HAMMOND-- Réjean Leonard is leaving the alpaca business as a winner.
The 66-year-old farmer says his back hurts when he shears the wool and it’s time for more golf and travel. He leaves behind him a trail of ribbons for his champion alpacas, and a whack of cash, for which he confesses was not hard-earned because alpacas are inexpensive to feed, easy to handle and good breeding stock fetches big bucks. He sold one of his champion breeding males two years ago for more than $20,000, he said.
He has grossed about $100,000 in a year, netting about $45,000, with a 45-head herd. For him, the money is all in having the best breeding stock. Sales from wool simply covers his costs. Other alpaca farmers turn the fibre into clothing to generate their revenue from finished products.
Leonard focuses on winning animals, not products and marketing. He has competed at the Ontario Alpaca Show, earning grand championships every year for males or females from 2004 to 2007. It’s difficult to find a place to sit down in his house without having to move award ribbons. “Winning awards at shows is so important. Since the alpaca market is limited in sellers, winning puts you on the map,” Léonard said. “Everybody knows you.” He spends little on advertising and his marketing skills are put to use in answering e-mails and coordinating sales.
But this year, “I’m on the way out.” He’s sold most of his 45-head. He’s hanging on to one young male because he hopes it will earn Supreme champion honours at the Ontario Alpaca Show in Orangeville in April. The young animal was the judge’s favourite last year but Leonard was told the judge wouldn’t give top honours to a six-month-old. If Leonard’s charge wins this year, he figures he can then sell him for “at least $12,000, maybe more.”
He’s heard of champion male breeding stock selling for $225,000. Three or four farms will buy one male with hopes that the about 50 females from each heard will bear breeding offspring that will sell for up to $5,000 each. Those who don’t make the grade, often become pet alpacas that sell for $800 to $1,000.
The wool gets sent to a co-op in Alberta. Léonard also makes the occasional farm gate sale, often from someone searching for a unique Christmas gift. “We just sell yarn and socks. Some Alpaca farms will have full stores but we cater to the local market, people who hear about us from word of mouth.”
Leonard had been a beef farmer since the 1960s but when he retired from the Canadian Broadcasting Corporation in 1994, he switched to a relatively new species in North America. The South American Alpaca arrived in Canada in 1988 so breeding stock has yet to reach the saturation point, he said. Leonard was only the second alpaca farmer in the province and said that it was the best decision he made. “An alpaca to me then had four legs and a long neck, that’s it.” In time, he owned one of the best herds in the country.
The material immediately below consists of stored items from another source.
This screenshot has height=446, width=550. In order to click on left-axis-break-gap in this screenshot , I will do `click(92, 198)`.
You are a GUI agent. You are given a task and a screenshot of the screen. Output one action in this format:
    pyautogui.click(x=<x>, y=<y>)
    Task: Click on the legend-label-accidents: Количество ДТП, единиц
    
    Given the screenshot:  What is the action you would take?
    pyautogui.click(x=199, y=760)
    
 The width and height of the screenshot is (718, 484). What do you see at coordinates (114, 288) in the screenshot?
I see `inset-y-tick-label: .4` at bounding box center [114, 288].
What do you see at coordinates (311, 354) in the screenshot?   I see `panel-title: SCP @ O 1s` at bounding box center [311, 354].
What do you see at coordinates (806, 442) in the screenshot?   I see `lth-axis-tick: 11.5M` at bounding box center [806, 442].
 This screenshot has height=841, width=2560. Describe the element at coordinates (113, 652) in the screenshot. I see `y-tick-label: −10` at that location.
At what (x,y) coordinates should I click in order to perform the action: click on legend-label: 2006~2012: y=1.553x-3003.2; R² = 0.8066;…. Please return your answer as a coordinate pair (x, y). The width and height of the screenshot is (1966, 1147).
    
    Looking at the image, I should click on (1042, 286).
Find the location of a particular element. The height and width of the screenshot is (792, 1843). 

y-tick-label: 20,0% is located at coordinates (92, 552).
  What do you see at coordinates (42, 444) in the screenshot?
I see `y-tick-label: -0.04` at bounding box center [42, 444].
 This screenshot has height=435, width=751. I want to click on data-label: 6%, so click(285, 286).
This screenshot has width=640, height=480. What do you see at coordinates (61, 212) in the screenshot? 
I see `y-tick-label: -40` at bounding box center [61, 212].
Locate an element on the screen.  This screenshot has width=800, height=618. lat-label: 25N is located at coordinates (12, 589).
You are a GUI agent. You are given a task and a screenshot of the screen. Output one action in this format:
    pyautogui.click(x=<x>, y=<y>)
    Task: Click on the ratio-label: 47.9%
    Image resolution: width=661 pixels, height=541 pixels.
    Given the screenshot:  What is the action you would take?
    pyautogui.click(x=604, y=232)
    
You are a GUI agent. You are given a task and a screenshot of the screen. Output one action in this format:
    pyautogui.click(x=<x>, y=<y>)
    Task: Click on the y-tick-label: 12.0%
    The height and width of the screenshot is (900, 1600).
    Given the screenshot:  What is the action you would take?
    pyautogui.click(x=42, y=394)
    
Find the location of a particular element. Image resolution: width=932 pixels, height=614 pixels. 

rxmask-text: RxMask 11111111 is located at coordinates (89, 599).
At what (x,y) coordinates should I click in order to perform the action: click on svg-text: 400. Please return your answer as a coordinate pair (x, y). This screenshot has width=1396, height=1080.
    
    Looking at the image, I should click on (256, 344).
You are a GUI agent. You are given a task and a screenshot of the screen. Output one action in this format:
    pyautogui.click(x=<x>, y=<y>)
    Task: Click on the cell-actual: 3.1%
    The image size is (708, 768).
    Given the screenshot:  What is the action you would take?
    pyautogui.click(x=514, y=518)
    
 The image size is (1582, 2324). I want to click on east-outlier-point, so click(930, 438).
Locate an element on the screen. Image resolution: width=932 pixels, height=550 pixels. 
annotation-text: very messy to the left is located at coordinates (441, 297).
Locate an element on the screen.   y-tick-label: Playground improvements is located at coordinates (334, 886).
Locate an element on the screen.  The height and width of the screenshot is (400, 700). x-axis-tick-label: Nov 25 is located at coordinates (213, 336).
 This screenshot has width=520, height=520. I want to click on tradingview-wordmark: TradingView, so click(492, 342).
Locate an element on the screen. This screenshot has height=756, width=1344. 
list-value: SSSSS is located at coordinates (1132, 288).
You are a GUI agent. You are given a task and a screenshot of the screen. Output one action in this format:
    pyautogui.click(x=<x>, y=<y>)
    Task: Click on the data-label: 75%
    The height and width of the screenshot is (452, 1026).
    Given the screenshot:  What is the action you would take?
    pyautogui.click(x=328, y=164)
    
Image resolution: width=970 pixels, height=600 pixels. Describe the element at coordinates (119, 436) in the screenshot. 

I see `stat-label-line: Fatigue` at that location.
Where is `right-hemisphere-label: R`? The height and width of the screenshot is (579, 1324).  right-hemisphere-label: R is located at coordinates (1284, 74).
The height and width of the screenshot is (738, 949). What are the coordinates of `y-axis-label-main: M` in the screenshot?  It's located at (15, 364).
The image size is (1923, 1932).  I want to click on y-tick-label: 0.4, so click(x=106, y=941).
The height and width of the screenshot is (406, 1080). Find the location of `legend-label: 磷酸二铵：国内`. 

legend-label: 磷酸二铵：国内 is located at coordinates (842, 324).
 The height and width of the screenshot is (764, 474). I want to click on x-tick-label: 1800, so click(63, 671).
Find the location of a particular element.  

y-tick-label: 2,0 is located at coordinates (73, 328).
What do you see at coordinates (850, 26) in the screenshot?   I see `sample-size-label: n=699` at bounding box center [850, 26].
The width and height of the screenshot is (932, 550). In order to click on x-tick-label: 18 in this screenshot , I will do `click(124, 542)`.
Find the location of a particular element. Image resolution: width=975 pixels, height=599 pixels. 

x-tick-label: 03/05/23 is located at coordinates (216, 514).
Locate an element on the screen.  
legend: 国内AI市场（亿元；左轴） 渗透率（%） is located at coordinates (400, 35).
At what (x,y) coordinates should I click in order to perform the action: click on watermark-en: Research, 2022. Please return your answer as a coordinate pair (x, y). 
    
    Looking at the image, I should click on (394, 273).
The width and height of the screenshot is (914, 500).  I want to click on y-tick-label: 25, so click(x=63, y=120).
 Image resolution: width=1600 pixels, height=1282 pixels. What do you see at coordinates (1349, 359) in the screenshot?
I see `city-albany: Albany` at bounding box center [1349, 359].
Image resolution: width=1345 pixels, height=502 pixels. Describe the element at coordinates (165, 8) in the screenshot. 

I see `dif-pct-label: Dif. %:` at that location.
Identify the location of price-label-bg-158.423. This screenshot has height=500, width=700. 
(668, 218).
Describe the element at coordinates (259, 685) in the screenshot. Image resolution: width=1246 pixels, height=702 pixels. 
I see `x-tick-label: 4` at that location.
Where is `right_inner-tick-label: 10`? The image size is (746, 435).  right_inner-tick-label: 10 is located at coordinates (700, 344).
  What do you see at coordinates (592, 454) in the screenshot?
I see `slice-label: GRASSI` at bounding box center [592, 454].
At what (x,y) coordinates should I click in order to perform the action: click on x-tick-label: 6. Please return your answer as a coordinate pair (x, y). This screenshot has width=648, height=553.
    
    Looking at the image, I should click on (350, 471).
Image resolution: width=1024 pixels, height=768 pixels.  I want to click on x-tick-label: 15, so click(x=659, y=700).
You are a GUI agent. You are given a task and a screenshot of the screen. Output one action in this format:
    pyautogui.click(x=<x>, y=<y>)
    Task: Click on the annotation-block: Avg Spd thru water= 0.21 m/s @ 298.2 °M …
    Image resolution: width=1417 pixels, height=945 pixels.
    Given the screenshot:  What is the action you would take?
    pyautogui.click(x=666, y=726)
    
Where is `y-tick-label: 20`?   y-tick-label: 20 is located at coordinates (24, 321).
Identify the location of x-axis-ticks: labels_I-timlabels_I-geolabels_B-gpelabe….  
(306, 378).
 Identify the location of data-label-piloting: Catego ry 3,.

He recommends that new breeders spend at least $50,000 to start with one good breeding male (about $12,000) and three or four females ($10,000 each). You can rent out a good male, charging $2,000 to $2,400 for breeding. Females have one offspring a year, a reason to have patience built into the business plan. “The first thing I tell people is to think of it as a hobby.”
Léonard made money with beef but he worked his hands to the bone. Alpacas brought in the same amount of profit in half the time and were a pleasure to work with. He only spends about an hour a day in the barn. Feeding costs are minimal. One bale of hay, supplemented with a half-cup of grain a day, will last one alpaca all winter, he said.
“There’s no animal more fun than an alpaca.” They’re curious and treat you as one of their own, running straight up to you they’ll literally get nose-to-nose. “They’ll talk to you,” he said. “They have a humming noise. They are the most gentle creatures you’ll ever meet.”
But you do have to watch for what he calls “beserk syndrome”. A male can consider a man as another male alpaca and their claim is that “all these girls are mine. If that happens they can bite or hit you with their front legs. Humans are competition.”
As for the young, “The babies are adorable. When two or three are together just before it gets dark, we call it show time. They jump around, all four legs in the air at the same time.”